第一次虐殺
出典: フリー百科事典『ウィキペディア(Wikipedia)』 (2022/06/09 03:51 UTC 版)
詳細は「ハミディイェ虐殺(英語版)」を参照 やがてムスリムとキリスト教徒との緊張は高まり、ついに1894年夏、サスーンでの徴税トラブルに端を発するアルメニア人の武装蜂起(ドイツ語版)が発生。この鎮圧過程で数百人から数千人が殺害された。政府はこれを「アルメニア人とクルド人との間の些細な衝突」としたが、事件を政府による組織的虐殺ととらえたアルメニア人側は、態度を一層硬化させた。翌1895年10月にはトラブゾンで官吏が何者かに襲撃され、捜査のためアルメニア人地区へ入った軍と住民との間の衝突が、アルメニア人の虐殺へと発展した。
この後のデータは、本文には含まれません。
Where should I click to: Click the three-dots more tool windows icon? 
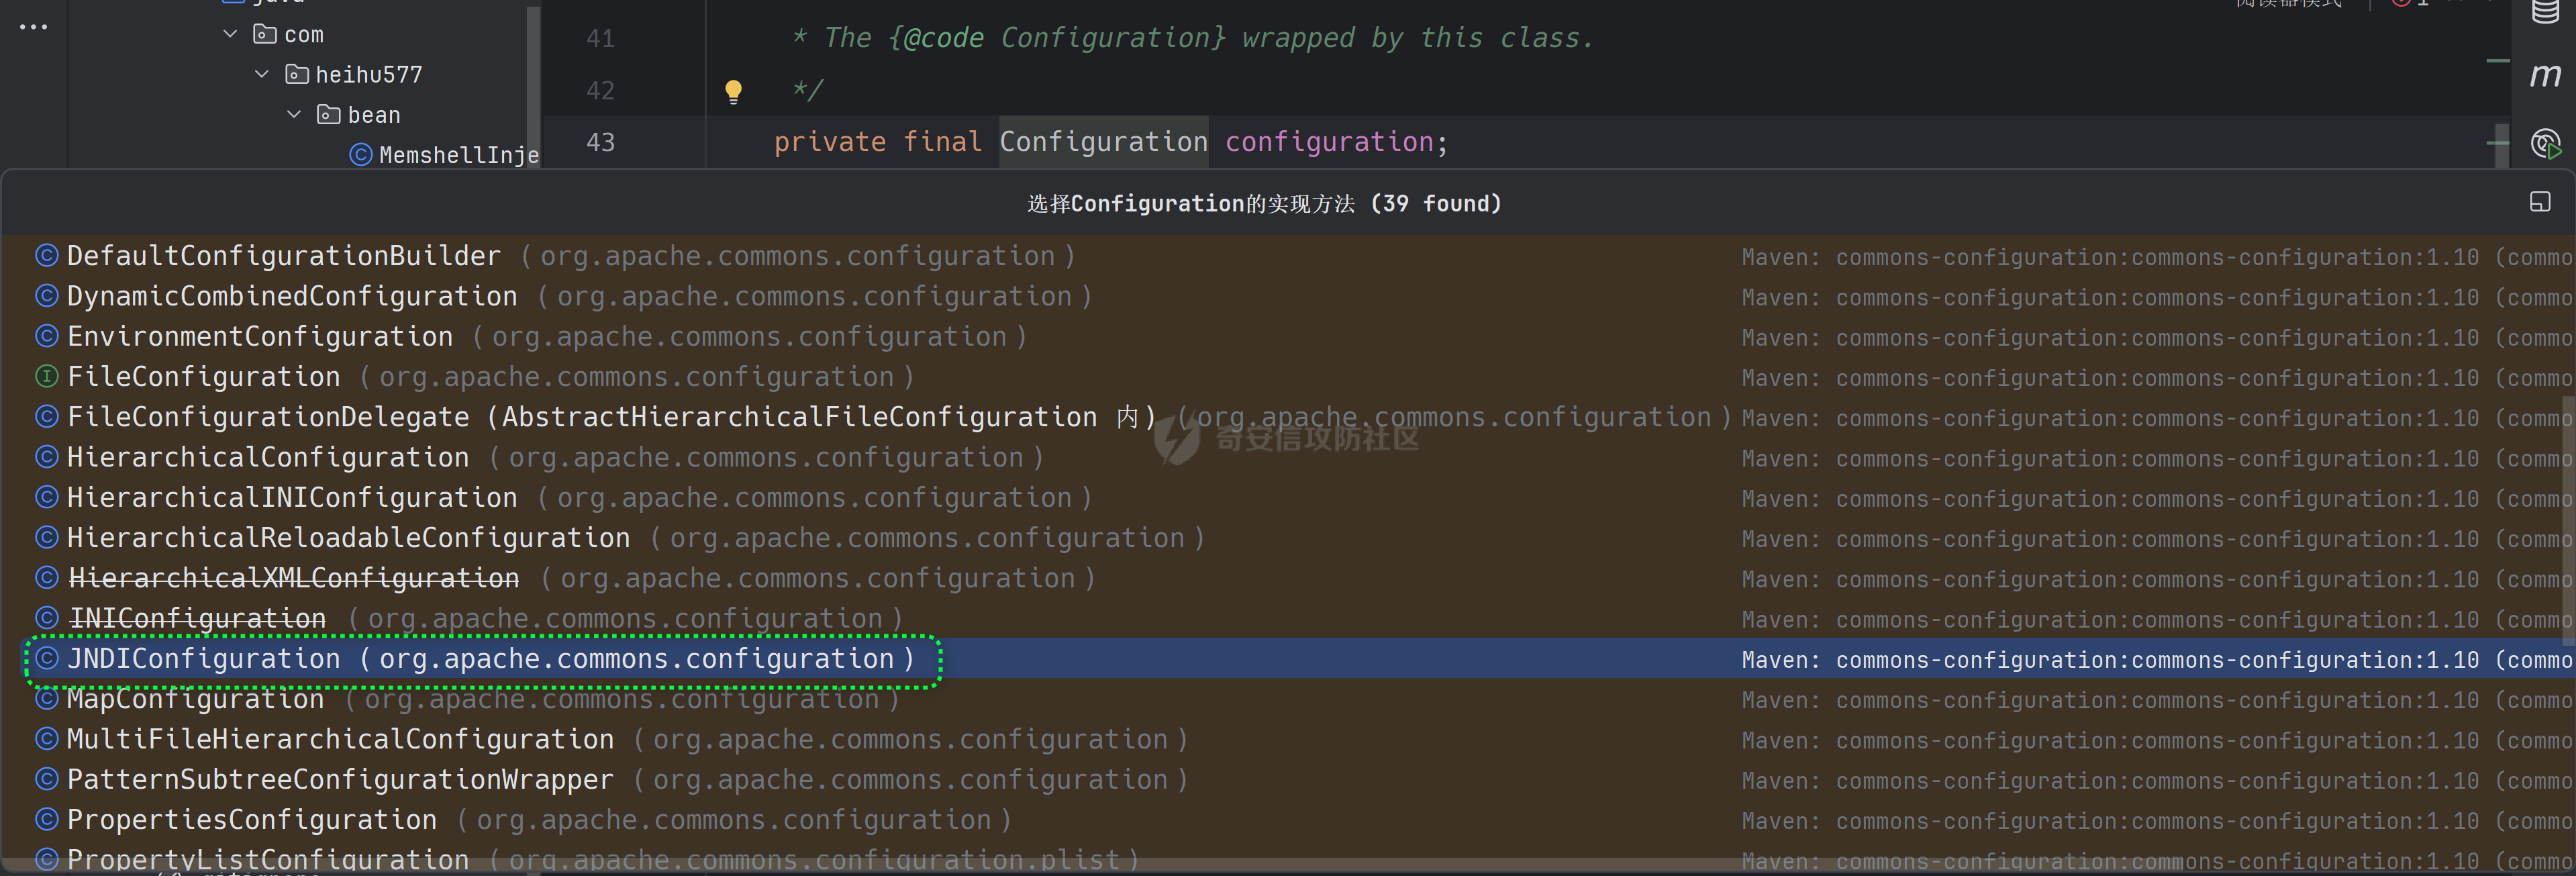33,27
虐殺はディヤルバクル(英語版)など東アナトリア全域のアルメニア人居住区へと拡大し、最終的に1895年から翌1896年にかけて数万人のアルメニア人が犠牲となった。 この間にも西欧列強はオスマンへの干渉に消極的であり、やがてダシュナク党の中からは、オスマン銀行占拠事件(英語版)やアブデュルハミト暗殺未遂事件(英語版)のように、国際社会の注目を集めるためのテロリズムに訴える者も現われた。そして、アルメニア人の強硬化はトルコ人による一層の反発を招き、さらなる虐殺へもつながった。 しかし、専制主義者のアブデュルハミトを敵視していたのはアルメニア人だけではなく、1908年7月にはサロニカ駐留軍の青年将校らによって青年トルコ人革命が引き起こされた。革命指導層の「統一と進歩委員会」は、ミドハト憲法復活と即時の議会(アラビア語版)開設を認めさせ、さらにアブデュルハミトを廃して、その弟メフメト5世による第二立憲時代(英語版)を開始させた。 当初、この専制の終焉には帝国内のあらゆる民族・宗教の人々が歓喜し、その関係は劇的に改善した。ダシュナク党も新たな立憲制下での民主化に期待を寄せ、活動路線を帝国内での自治獲得へと穏健化させて、統一と進歩委員会とも協力関係を結んだ。旧体制護持者の多くいたキリキアでは、なおも1909年4月のアダナ虐殺(英語版)で2、3万人のアルメニア人が犠牲となったが、この裁判ではムスリムの側により重い処罰が下るなど、政権とアルメニア人の関係はこの段階では悪化していなかった。